Friday’s figure from the Bureau of Labor Statistics far exceeded both February’s increase of 151,000 posts and the 135,000 predicted by economists polled by Reuters.
The data provoked only a subdued market reaction, as investors focused instead on the economic fallout from the sweeping tariffs announced by US President Donald Trump this week.
S&P 500 futures were largely unchanged following the data, down 3 per cent on the day.
Bond yields remained sharply lower, with the two-year Treasury yield, which moves inversely to prices, 0.18 percentage points lower at 3.56 per cent amid a flight to safety.
The better than expected labour market figure will help ease concerns that the US economy was already slowing down before the full burst of Trump’s tariffs was announced this week.
But, given the breadth of the levies to be imposed by the White House on the largest US trading partners in the coming days, the data may be superseded by rapidly escalating risks to the global economy.
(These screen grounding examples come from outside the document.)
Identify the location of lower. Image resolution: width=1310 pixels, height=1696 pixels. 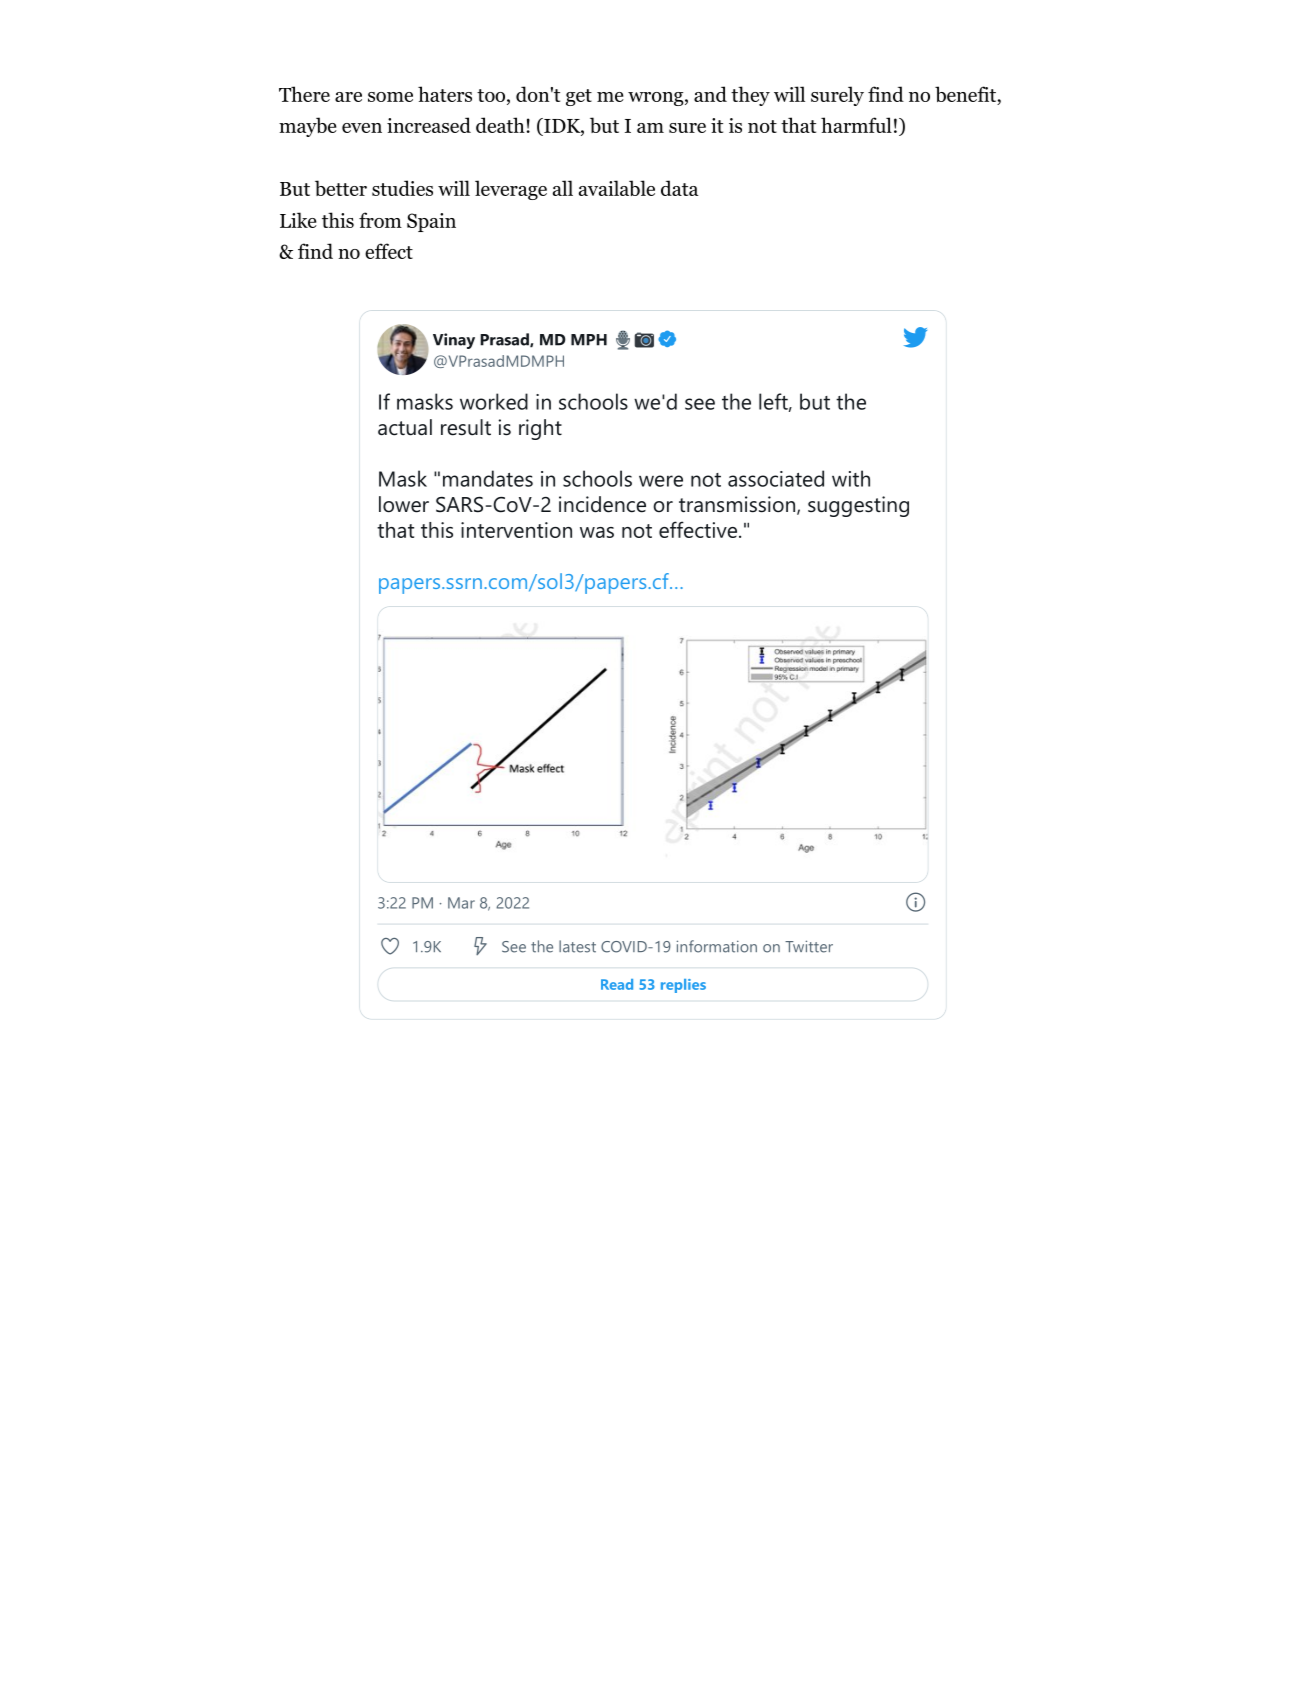
(404, 504).
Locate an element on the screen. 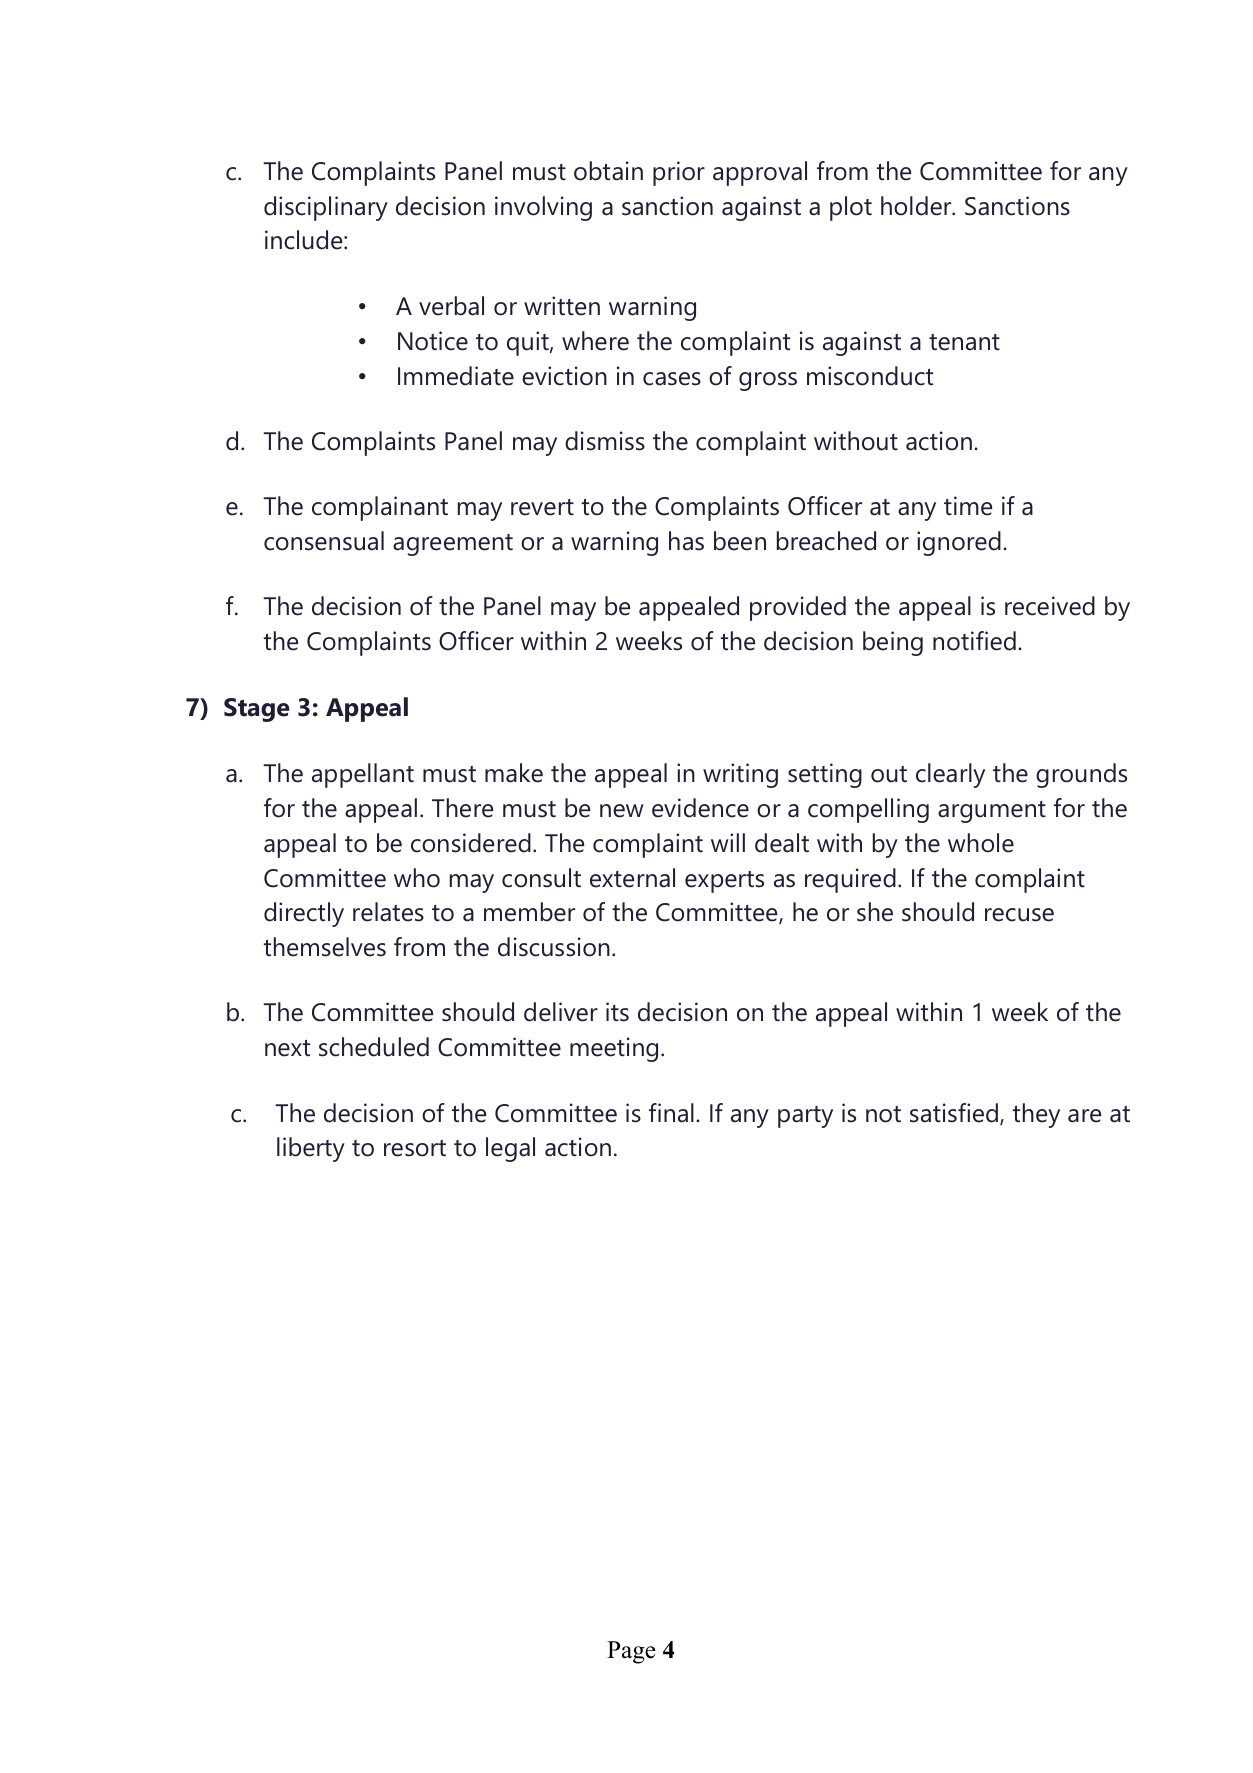  external is located at coordinates (632, 878).
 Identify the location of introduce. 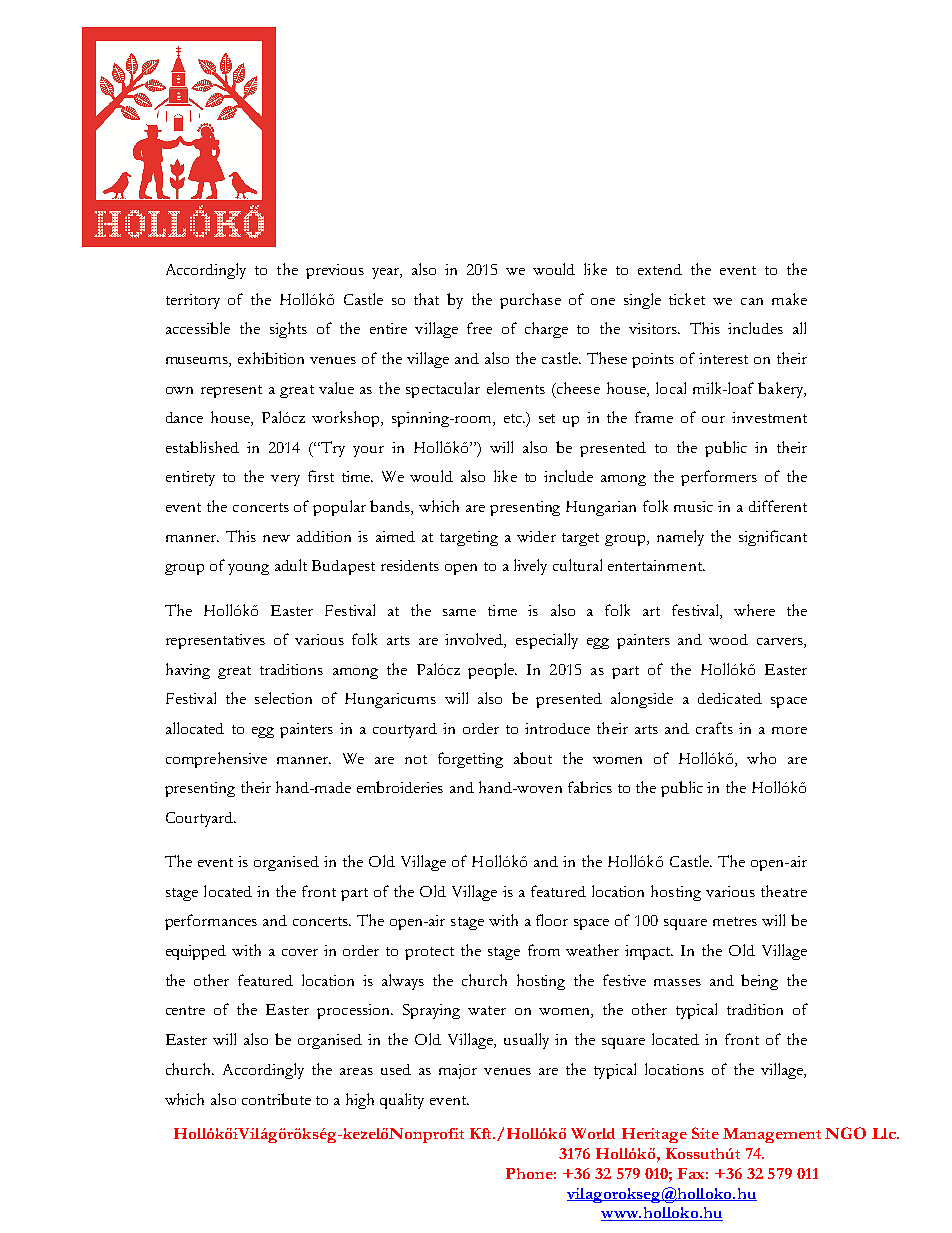
(557, 728).
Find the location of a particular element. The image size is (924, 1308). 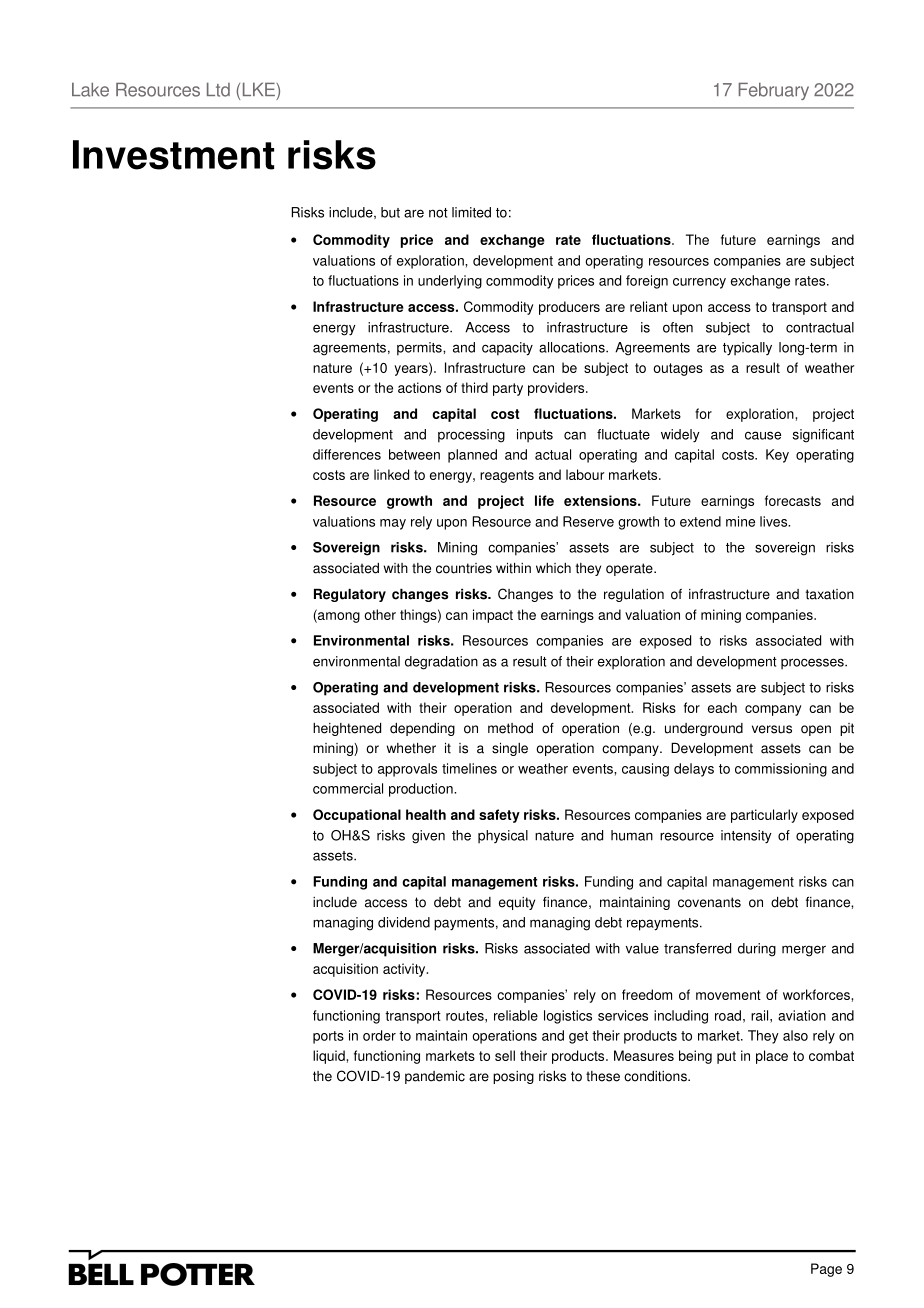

“Given the market turmoil that we’re facing, it’s going to be largely overlooked because this is now ancient history,” said James Knightley, chief international economist at ING.
“We’re now in an environment where the consumer environment and the economic environment is looking bleaker than it was last week.”
Global markets have lurched downwards following Trump’s announcement of steep levies on the US’s trading partners on Wednesday, wiping out about $2.5tn of Wall Street market value and erasing the dollar’s post-election gains.
The Federal Reserve had already been considering how to respond to the twin threats of lacklustre growth and persistent inflation.
The so-called Department of Government Efficiency has led Trump’s charge to axe tens of thousands of positions in an aggressive effort to slim down the federal bureaucracy.